What is expected:
All lines from the one with "Click the Learn more link" to the end of the entries below must be written out exactly. Leave out any other line.

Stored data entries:
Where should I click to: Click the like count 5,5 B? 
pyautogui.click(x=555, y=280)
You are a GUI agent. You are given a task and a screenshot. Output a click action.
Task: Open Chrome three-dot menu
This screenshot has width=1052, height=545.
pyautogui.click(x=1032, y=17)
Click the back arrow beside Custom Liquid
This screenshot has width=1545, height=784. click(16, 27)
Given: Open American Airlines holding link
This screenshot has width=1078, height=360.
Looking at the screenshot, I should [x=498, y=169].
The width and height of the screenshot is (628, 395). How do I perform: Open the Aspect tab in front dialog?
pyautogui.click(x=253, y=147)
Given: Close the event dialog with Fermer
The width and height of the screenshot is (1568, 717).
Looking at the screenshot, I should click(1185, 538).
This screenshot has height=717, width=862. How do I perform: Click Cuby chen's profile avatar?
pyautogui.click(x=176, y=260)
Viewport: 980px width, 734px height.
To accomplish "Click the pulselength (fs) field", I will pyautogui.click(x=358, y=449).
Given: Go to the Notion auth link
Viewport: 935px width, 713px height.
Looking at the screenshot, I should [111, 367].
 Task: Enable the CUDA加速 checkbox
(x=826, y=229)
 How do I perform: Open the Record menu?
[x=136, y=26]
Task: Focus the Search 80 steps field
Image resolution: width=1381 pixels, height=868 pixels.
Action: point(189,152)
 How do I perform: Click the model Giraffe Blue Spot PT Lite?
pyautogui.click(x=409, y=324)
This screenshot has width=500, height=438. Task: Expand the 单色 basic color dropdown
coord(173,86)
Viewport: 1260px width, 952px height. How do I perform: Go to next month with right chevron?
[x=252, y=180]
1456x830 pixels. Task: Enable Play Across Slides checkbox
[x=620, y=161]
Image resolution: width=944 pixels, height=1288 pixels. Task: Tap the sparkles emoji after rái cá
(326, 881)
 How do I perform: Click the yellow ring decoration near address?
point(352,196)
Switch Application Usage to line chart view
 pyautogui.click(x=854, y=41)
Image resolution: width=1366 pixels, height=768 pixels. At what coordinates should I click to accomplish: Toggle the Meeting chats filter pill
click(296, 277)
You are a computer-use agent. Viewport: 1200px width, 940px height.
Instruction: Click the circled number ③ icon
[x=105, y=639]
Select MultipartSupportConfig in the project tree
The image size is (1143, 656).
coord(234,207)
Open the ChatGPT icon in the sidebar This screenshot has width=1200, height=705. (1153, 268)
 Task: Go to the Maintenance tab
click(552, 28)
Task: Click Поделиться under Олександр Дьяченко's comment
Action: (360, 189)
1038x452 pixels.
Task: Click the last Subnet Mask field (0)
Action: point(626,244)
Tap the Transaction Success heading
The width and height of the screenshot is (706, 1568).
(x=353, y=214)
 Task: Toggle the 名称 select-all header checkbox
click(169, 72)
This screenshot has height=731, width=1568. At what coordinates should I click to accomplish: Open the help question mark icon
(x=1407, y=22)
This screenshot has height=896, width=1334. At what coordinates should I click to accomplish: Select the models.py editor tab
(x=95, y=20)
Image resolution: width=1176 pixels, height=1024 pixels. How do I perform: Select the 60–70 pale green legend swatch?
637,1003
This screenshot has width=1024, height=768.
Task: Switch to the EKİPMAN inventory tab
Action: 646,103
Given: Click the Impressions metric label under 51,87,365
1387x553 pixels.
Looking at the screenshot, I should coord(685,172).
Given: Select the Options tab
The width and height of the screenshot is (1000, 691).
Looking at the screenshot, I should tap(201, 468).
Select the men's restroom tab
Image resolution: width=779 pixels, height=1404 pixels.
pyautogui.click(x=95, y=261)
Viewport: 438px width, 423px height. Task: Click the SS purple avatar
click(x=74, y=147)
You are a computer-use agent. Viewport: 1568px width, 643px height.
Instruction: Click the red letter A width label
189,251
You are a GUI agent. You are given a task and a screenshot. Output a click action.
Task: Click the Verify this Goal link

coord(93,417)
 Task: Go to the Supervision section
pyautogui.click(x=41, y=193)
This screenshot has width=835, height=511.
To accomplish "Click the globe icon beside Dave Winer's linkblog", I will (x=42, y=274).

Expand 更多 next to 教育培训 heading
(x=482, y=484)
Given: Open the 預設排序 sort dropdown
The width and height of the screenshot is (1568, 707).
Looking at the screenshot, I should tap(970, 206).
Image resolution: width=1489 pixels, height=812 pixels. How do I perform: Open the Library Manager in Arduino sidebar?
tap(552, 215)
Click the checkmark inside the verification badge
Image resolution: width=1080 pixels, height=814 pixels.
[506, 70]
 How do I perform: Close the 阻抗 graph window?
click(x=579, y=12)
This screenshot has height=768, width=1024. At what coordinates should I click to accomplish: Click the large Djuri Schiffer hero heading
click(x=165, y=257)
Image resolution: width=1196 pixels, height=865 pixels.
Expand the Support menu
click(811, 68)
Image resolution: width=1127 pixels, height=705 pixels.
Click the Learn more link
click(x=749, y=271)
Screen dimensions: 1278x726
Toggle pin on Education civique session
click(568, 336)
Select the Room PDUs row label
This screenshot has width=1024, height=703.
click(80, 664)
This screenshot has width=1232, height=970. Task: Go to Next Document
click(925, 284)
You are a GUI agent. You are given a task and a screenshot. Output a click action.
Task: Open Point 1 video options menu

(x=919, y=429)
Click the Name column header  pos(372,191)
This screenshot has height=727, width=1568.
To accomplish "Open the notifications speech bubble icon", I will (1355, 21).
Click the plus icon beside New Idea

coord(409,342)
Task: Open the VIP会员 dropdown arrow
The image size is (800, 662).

Response:
Click the Learn more link
click(x=749, y=271)
Screen dimensions: 1278x726
Toggle pin on Education civique session
click(568, 336)
Select the Room PDUs row label
This screenshot has width=1024, height=703.
click(80, 664)
This screenshot has width=1232, height=970. Task: Go to Next Document
click(925, 284)
You are a GUI agent. You are given a task and a screenshot. Output a click action.
Task: Open Point 1 video options menu

(x=919, y=429)
Click the Name column header  pos(372,191)
This screenshot has height=727, width=1568.
To accomplish "Open the notifications speech bubble icon", I will (1355, 21).
Click the plus icon beside New Idea

coord(409,342)
Task: Open the VIP会员 dropdown arrow
The image size is (800, 662).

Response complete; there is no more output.